Working on all of these will frankly give you a more detailed and intimate understanding of how GPUs work and why they have been developed a certain way, rather than programming with something like Vulkan, spending time filling in struct after struct.
After this, feel free to explore any one of the two more 'basic' graphics APIs: OpenGL 4.6, or D3D11. shadertoy.com and shaderacademy.com are great resources to understand fragment shaders. There are again several widespread shader languages, though most of industry uses HLSL. GLSL can be simpler, but HLSL is definitely more flexible.
At this point, explore more complicated scenarios: deferred rendering, pre- and post-processing for things like ambient occlusion, mirrors, temporal anti-aliasing, render-to-texture for lighting and shadows, etc. This is video-game focused; you could go another direction by exploring 2D UIs, text rendering, compositing, and more.
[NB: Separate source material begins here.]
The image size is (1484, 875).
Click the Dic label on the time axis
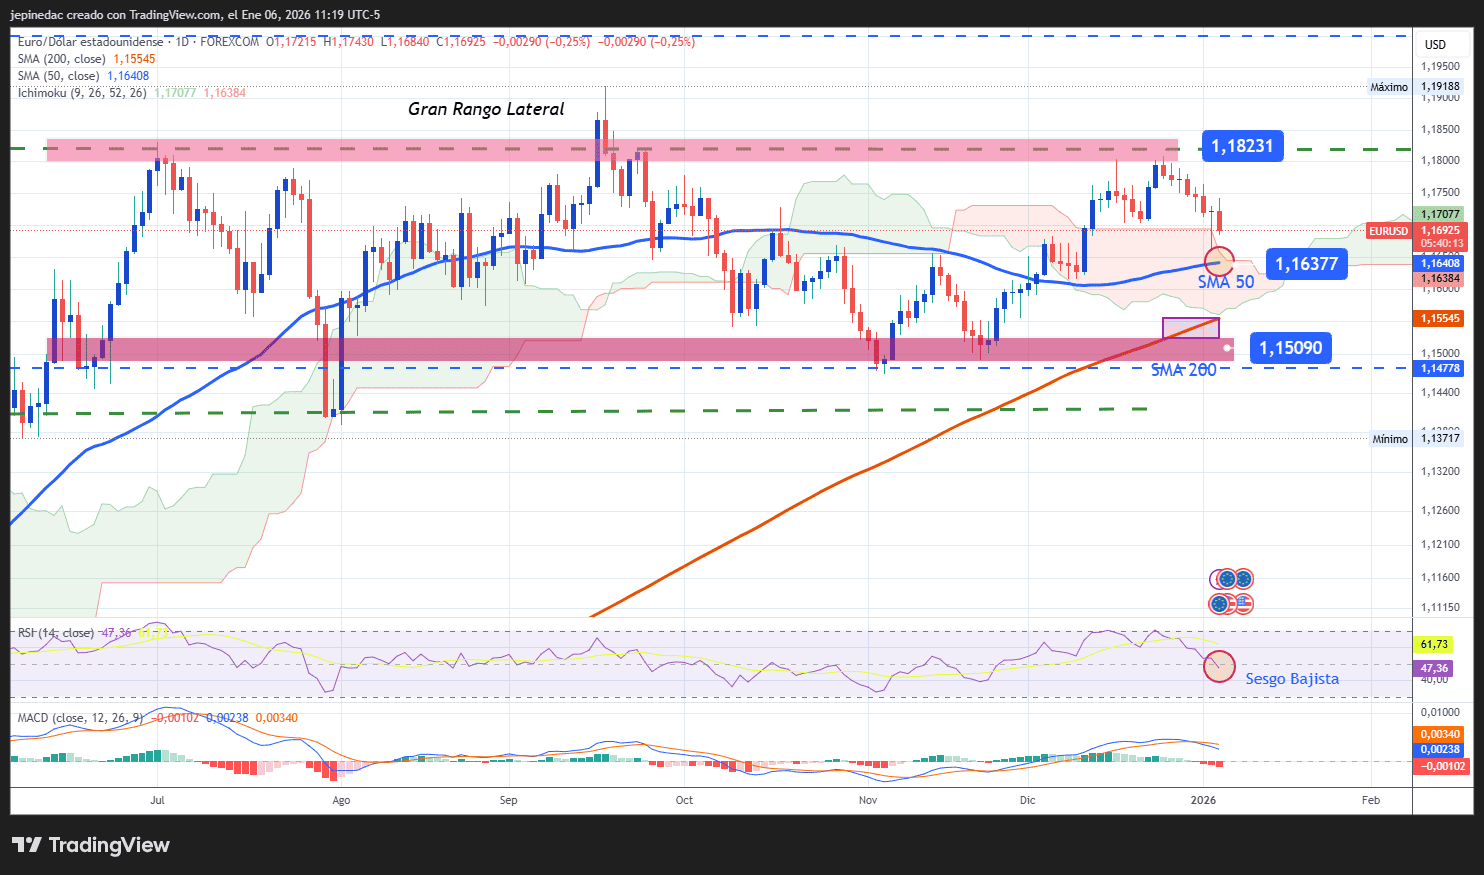(1026, 800)
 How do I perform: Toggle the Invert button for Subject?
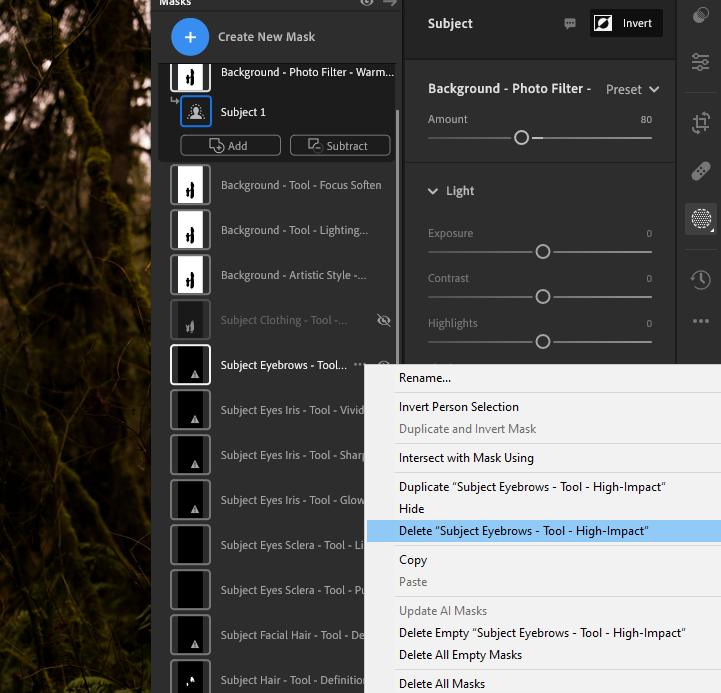tap(626, 24)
As for why I recommend starting with CPUs, only to end up back with GPUs again, and one may ask: 'hey, who uses CPUs any more for graphics?' Let me answer: WARP[1] and LLVMpipe[2] are both production-quality software rasterisers; frequently loaded during remote desktop sessions. In fact 'rasteriser' is an understatement: they expose full-fledged software implementations of D3D10/11 and OpenGL/Vulkan devices respectively. And naturally, most film renderers still run on the CPU, due to their improved floating-point precision; films can't really get away with the ephemeral smudging of video games. Also, CPU cores are quite cheap nowadays, so it's not unusual to see a render farm of a million+ cores chewing away at a complex Pixar or Dreamworks frame.
[1]: https://learn.microsoft.com/en-gb/windows/win32/direct3darti...
I would simplify further:
1) Implement 2D shapes and sprites with blits
With modern compute shaders, this has 95% of "How to use a GPU" while omitting 99% of the "Complicated 3D Graphics" that confuses everybody.